**Work request 1:** Name every author listed in the cycling study excerpt.
**Work request 2:** In the cycling study excerpt, what kind of travel does the objective compare bicycle travel with?
**Work request 3:** Carry on the abstract of the cycling study excerpt after its final sentence.
═══ Document passage
Editing The health risks and benefits of cycling in urban environments compared with car use: health impact assessment study

Authors and contact information

David Rojas-Rueda predoctoral researcher, correspondence author
(Rojas-Rueda drojas@creal.cat)
(Center for Research in Environmental Epidemiology, Barcelona, Spain)
(Municipal Institute of Medical Research (IMIM-Hospital del Mar) Barcelona, Spain)
(CIBER Epidemiology and Public Health (CIBERESP) Madrid, Spain)
Audrey de Nazelle researcher
(Center for Research in Environmental Epidemiology, Barcelona, Spain)
(Municipal Institute of Medical Research (IMIM-Hospital del Mar) Barcelona, Spain)
(CIBER Epidemiology and Public Health (CIBERESP) Madrid, Spain)
Marko Tainio researcher
(Systems Research Institute, Polish Academy of Sciences, Warsaw, Poland
(Department of Environmental Health, National Institute for Health and Welfare, Kuopio, Finland)
Mark J Nieuwenhuijsen research professor
(Center for Research in Environmental Epidemiology, Barcelona, Spain)
(Municipal Institute of Medical Research (IMIM-Hospital del Mar) Barcelona, Spain)
(CIBER Epidemiology and Public Health (CIBERESP) Madrid, Spain)

Abstract

Objective To estimate the risks and benefits to health of travel by bicycle, using a bicycle sharing scheme, compared with travel by car in an urban environment.
══════
═══ Dataset
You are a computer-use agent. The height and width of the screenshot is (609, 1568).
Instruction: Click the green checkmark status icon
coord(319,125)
══════
═══ Dataset
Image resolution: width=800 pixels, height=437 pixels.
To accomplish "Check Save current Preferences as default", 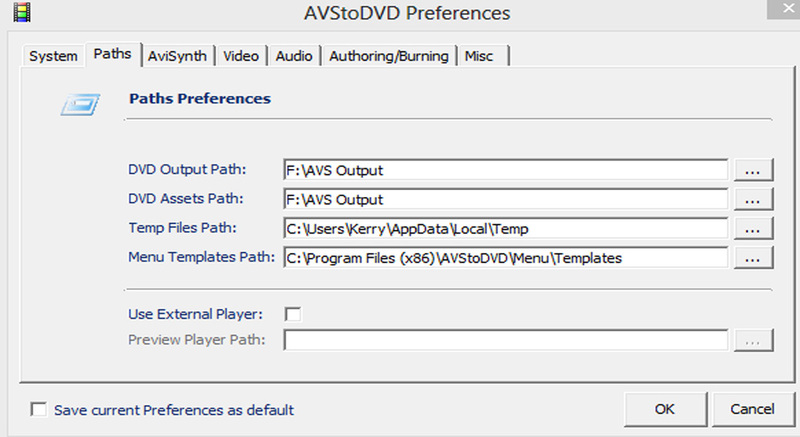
══════
═══ Dataset
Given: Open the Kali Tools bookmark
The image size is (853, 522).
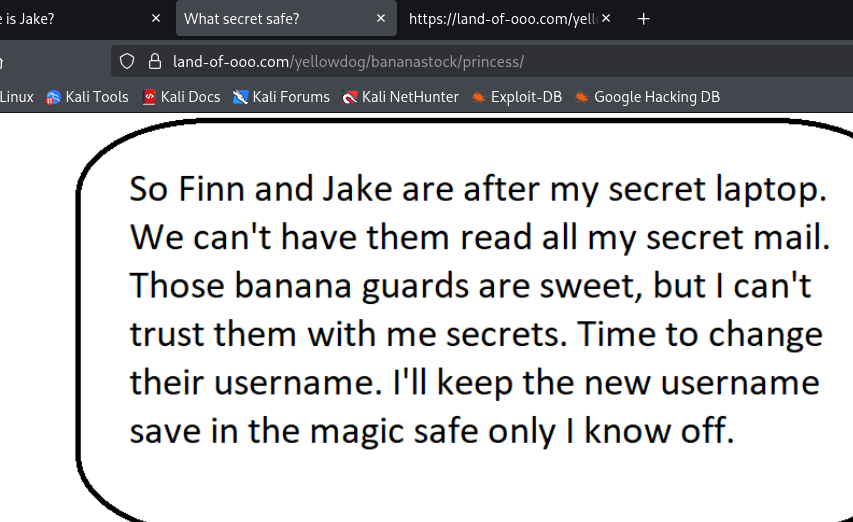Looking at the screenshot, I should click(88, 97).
══════
**Exercise response 1:**
David Rojas-Rueda
Audrey de Nazelle
Marko Tainio
Mark J Nieuwenhuijsen

**Exercise response 2:** Travel by car in an urban environment.

**Exercise response 3:**
Design Health impact assessment study.

Setting Public bicycle sharing initiative, Bicing, in Barcelona, Spain. Participants 181 982 Bicing subscribers.

Main outcomes measures The primary outcome measure was all cause mortality for the three domains of physical activity, air pollution (exposure to particulate matter <2.5 μm), and road traffic incidents. The secondary outcome was change in levels of carbon dioxide emissions.

Results Compared with car users the estimated annual change in mortality of the Barcelona residents using Bicing (n=181 982) was 0.03 deaths from road traffic incidents and 0.13 deaths from air pollution. As a result of physical activity, 12.46 deaths were avoided (benefit:risk ratio 77). The annual number of deaths avoided was 12.28. As a result of journeys by Bicing, annual carbon dioxide emissions were reduced by an estimated 9 062 344 kg.

Conclusions Public bicycle sharing initiatives such as Bicing in Barcelona have greater benefits than risks to health and reduce carbon dioxide emissions.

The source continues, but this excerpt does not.